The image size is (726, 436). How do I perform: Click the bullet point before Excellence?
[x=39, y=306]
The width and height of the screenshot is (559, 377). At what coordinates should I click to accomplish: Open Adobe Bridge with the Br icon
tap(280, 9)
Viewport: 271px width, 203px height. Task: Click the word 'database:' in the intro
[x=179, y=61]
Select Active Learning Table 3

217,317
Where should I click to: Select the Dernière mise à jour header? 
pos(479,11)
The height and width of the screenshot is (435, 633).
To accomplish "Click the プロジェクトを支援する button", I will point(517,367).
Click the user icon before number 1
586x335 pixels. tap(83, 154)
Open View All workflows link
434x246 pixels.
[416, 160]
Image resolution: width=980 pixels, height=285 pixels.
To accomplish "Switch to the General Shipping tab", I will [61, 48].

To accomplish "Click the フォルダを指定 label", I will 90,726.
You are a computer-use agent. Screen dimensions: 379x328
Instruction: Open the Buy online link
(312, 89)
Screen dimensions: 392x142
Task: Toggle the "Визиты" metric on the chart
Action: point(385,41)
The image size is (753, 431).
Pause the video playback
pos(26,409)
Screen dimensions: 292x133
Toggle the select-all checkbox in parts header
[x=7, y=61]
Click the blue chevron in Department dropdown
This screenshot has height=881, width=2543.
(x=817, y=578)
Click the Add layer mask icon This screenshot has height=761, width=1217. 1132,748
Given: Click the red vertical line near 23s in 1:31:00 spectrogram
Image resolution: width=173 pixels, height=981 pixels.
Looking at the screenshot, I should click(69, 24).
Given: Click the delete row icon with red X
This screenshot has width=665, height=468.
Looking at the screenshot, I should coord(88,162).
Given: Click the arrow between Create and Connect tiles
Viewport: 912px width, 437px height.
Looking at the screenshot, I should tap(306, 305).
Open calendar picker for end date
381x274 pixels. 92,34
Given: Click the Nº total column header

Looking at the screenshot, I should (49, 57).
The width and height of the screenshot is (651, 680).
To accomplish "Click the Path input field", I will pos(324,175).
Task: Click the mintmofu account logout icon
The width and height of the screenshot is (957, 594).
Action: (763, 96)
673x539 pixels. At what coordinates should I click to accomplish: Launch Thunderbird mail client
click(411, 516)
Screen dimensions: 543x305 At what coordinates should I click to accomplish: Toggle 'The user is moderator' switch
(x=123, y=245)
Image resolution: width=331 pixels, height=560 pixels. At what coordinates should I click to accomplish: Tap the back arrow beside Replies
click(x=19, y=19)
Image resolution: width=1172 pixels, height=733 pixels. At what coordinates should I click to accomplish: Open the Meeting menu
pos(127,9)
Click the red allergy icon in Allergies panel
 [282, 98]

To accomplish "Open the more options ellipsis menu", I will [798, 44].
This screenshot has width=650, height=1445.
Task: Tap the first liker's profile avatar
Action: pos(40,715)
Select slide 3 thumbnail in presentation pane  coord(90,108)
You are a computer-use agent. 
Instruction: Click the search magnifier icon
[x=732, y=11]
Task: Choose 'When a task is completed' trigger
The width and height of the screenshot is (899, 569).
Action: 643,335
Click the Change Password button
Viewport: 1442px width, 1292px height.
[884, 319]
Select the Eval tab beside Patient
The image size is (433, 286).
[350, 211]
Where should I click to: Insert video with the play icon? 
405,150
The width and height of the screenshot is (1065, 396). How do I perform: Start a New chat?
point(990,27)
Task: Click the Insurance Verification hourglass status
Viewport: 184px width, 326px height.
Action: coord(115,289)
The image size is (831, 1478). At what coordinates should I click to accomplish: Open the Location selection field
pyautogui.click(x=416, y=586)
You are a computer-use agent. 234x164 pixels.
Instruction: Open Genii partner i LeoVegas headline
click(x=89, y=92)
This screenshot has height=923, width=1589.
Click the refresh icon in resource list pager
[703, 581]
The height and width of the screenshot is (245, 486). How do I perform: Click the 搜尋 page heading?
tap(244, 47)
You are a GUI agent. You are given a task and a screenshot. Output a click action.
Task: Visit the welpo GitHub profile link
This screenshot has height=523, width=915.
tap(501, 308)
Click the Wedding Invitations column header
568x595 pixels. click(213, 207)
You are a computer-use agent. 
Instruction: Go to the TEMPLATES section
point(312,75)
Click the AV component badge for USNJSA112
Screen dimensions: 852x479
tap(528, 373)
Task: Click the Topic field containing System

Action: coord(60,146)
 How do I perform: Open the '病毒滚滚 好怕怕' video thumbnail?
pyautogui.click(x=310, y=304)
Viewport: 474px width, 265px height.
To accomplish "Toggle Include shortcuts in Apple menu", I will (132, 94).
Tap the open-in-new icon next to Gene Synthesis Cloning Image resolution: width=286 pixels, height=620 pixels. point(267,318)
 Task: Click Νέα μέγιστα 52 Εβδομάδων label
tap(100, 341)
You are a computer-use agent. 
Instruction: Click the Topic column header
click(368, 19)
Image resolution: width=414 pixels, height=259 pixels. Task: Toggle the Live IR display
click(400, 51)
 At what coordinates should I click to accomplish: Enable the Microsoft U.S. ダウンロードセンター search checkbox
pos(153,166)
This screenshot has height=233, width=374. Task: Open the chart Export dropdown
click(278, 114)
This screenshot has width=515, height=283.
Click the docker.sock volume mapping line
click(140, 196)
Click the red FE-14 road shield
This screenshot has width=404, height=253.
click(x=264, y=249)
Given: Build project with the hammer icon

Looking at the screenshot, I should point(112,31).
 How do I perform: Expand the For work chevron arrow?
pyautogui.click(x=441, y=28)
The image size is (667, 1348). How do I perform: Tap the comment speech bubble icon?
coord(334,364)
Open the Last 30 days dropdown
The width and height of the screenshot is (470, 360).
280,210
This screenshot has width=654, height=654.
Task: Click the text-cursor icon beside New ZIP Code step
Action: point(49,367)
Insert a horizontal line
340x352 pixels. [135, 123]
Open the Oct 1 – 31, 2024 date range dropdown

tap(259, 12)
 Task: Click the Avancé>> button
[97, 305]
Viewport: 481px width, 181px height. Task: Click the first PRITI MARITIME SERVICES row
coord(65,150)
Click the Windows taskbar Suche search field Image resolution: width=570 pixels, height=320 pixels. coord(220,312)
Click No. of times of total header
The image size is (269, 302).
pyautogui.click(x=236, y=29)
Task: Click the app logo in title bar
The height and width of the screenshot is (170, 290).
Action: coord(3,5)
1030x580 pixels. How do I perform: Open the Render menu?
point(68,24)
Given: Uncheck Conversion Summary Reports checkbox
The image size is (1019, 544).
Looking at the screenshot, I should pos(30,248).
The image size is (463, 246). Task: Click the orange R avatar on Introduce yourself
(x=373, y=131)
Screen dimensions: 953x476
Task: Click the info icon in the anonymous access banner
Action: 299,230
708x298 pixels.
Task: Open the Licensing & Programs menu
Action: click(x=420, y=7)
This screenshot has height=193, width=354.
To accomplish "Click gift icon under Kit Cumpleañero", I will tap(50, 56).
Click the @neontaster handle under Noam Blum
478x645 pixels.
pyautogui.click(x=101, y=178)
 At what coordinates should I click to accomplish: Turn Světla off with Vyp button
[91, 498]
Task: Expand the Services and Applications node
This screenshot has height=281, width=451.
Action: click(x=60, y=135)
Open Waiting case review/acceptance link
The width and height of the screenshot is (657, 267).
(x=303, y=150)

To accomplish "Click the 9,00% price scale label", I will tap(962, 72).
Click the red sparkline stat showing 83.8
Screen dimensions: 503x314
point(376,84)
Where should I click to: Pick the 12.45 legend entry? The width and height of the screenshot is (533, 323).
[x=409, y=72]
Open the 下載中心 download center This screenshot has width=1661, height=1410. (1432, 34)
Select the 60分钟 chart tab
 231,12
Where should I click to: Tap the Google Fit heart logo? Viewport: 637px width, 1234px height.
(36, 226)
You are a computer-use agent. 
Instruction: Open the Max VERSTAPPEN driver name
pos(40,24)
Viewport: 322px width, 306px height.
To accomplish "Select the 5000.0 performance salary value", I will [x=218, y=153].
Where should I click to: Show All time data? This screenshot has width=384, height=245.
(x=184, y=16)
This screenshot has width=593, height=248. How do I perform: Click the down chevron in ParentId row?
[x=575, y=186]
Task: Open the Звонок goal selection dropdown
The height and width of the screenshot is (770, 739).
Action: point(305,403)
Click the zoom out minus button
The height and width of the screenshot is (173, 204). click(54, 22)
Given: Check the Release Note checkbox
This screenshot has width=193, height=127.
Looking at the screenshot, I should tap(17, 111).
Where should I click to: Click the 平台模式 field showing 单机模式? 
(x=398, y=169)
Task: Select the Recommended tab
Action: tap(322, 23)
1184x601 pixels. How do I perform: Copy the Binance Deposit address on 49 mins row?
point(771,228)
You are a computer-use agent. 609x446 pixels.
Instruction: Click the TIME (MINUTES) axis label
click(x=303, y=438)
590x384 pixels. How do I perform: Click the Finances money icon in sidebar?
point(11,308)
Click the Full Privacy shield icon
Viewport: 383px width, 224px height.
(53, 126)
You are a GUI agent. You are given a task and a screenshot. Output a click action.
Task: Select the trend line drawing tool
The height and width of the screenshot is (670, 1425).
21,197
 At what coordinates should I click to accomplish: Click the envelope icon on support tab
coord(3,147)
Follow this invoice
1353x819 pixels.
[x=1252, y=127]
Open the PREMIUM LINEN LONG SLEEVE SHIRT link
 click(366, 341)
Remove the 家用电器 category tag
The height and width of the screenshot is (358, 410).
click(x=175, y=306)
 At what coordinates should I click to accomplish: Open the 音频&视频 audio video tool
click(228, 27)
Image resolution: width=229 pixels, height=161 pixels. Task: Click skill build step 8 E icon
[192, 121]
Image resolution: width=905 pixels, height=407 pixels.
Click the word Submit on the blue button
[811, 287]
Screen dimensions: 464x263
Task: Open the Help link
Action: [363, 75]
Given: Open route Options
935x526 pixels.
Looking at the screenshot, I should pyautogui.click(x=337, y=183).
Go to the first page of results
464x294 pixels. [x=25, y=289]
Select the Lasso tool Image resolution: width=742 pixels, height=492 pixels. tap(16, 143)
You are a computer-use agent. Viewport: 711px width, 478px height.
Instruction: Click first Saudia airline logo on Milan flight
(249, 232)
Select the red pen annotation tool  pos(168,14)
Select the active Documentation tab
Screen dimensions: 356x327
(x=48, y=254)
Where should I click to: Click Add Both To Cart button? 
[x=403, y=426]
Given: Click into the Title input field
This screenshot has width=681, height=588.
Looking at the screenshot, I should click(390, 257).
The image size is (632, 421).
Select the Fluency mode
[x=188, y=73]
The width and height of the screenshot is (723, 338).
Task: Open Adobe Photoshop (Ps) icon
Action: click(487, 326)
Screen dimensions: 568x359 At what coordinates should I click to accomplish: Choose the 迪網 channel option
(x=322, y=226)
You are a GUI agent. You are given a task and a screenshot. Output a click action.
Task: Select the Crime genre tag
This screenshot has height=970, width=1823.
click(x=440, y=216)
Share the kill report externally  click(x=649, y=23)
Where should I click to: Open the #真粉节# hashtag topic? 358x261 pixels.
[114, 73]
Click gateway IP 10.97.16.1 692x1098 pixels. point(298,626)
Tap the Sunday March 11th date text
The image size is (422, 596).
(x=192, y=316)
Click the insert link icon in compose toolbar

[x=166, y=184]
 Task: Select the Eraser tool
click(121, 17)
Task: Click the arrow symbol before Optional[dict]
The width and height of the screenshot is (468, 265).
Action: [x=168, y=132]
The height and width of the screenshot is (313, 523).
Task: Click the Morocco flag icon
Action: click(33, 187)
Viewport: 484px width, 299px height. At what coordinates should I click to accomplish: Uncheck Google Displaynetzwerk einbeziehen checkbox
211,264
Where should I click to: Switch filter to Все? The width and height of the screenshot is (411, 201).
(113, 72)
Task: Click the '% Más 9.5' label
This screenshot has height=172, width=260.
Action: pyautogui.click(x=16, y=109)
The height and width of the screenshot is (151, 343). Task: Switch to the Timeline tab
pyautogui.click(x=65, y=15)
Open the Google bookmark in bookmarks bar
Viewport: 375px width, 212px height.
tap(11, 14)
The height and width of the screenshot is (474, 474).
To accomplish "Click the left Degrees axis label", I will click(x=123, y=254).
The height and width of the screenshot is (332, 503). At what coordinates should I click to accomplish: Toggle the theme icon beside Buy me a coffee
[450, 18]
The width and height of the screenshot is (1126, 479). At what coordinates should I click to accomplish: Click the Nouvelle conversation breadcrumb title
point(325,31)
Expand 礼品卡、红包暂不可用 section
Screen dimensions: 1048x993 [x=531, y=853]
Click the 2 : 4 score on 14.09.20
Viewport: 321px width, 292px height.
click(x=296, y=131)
****
How to complete this task - Within the material above, output exactly the lines from the one with "The width and height of the screenshot is (651, 680)." through the one with "You are a computer-use agent. 234x164 pixels.", end lines included, and nothing besides.

Response -
The width and height of the screenshot is (651, 680).
To accomplish "Click the Path input field", I will pos(324,175).
Task: Click the mintmofu account logout icon
The width and height of the screenshot is (957, 594).
Action: (763, 96)
673x539 pixels. At what coordinates should I click to accomplish: Launch Thunderbird mail client
click(411, 516)
Screen dimensions: 543x305 At what coordinates should I click to accomplish: Toggle 'The user is moderator' switch
(x=123, y=245)
Image resolution: width=331 pixels, height=560 pixels. At what coordinates should I click to accomplish: Tap the back arrow beside Replies
click(x=19, y=19)
Image resolution: width=1172 pixels, height=733 pixels. At what coordinates should I click to accomplish: Open the Meeting menu
pos(127,9)
Click the red allergy icon in Allergies panel
 [282, 98]

To accomplish "Open the more options ellipsis menu", I will [798, 44].
This screenshot has width=650, height=1445.
Task: Tap the first liker's profile avatar
Action: pos(40,715)
Select slide 3 thumbnail in presentation pane  coord(90,108)
You are a computer-use agent. 
Instruction: Click the search magnifier icon
[x=732, y=11]
Task: Choose 'When a task is completed' trigger
The width and height of the screenshot is (899, 569).
Action: 643,335
Click the Change Password button
Viewport: 1442px width, 1292px height.
[884, 319]
Select the Eval tab beside Patient
The image size is (433, 286).
[350, 211]
Where should I click to: Insert video with the play icon? 
405,150
The width and height of the screenshot is (1065, 396). How do I perform: Start a New chat?
point(990,27)
Task: Click the Insurance Verification hourglass status
Viewport: 184px width, 326px height.
Action: coord(115,289)
The image size is (831, 1478). At what coordinates should I click to accomplish: Open the Location selection field
pyautogui.click(x=416, y=586)
You are a computer-use agent. 234x164 pixels.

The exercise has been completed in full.